How to get a foot on the supply chain?

What can be done to help social enterprises become part of the supply chain of larger organisations?

Discussion feedback taken from SEEE's A Conversation with Social Enterprise event on Friday 23rd October at the Future Business Centre in Cambridge.

 

One of the most obvious ways that social enterprise can get on the footing of the supply chain is through the procurement regime and this relates to the development of the Social Value Act and the need for training with procurement officers.  The Social Value Act in a sense should almost be able to offer the opportunity for social enterprises to be able to differentiate themselves from their 'for profit' counterparts.  There is also a definite need amongst procurement officers for the Act to be seen as more than just a simple tick box exercise.  There is a requirement to have the opportunity to put the argument across to those awarding bodies that it is a worthwhile venture to involve social enterprise in their supply chain and embedding social enterprises in their supply will asssit with their CSR.  We should be sending a strong message that it does good further up the chain and it has a positive reflection on the awarding body.

 

A couple of other things we noted were the need for social enterprise to have the opportunity to get out and just attend events such as supply chain events.
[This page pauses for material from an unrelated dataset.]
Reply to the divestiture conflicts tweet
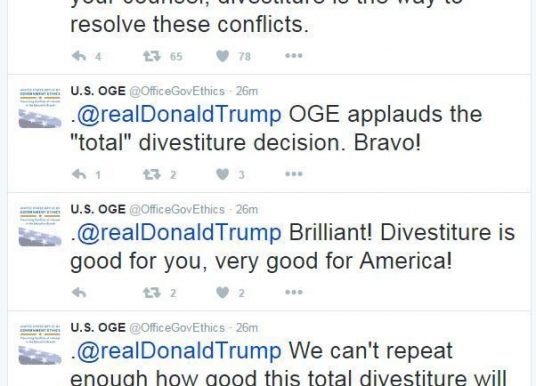Image resolution: width=536 pixels, height=386 pixels. click(x=79, y=56)
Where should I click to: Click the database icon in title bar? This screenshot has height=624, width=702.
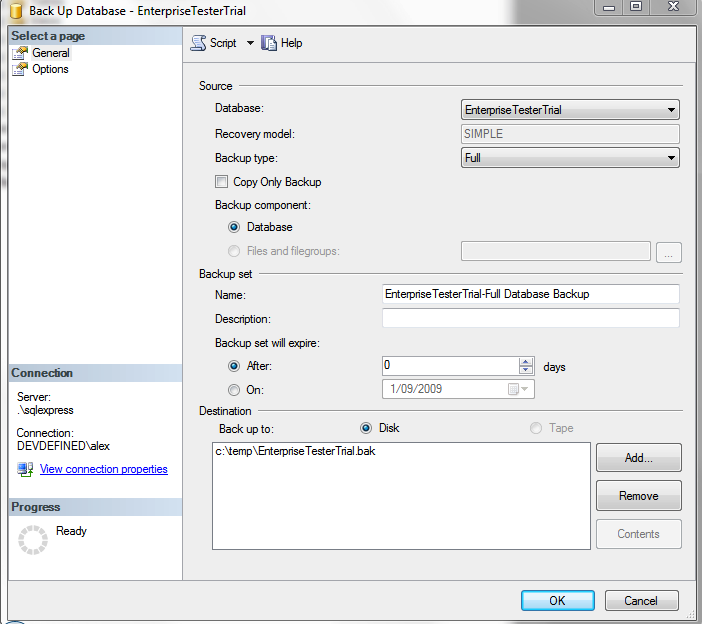point(14,9)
Nicky Stevenson mentioned that she had recently attended a supplier event hosted by Balfour Beatty who was looking to promote the word about getting social enterprise involved in their supply chain and the supply chain of their suppliers.

 

Social enterprises need to develop the confidence to go out there and put themselves out for these sorts of opportunities such as networking opportunities and supply chain events and exhibitions to know where business opportunities will arise.

 

Within social enterprises potentially, there is a culture change, certainly, for some organisations to be seen as more commercial, obviously not for profit entities need to be profitable that goes without saying but I think there is a shift in the mind-set for social enterprises to be viewed as being able to compete against other 'for profit' entities.

 

Investment is still a stumbling block for social enterprises to be able to scale up activities in order to play with the big boys for commercial contracts.  Making other bodies aware of what social enterprises do, the types of investment they are able to receive, how that will give them the opportunities to reach economies of scale and branch out with what they are delivering will also assist the sector secure additional business.

 

We also noted the need for ongoing support for these organisations.  It does not just end when they have been awarded the tender or contract. Greater collaboration between social organisations such as the sharing of back office functions , sharing models of best practice for delivery of services could improve the secotr's ability to remain sustainable.

 

We questioned whether there are possible opportunities through wider branding of social enterprises? We were thinking in particular of the recent edition of B corps coming across from the states - that badge of being able to hold yourself out as having a higher ethical standard.  Social enterprises should capitalise on this going forward. But I guess the stumbling block for the sector as a whole is still this greater awareness of what is a social enterprise for those outside of the sector and a recognition of what a social enterprise is that those in the 'for profit' sector understand and take on board.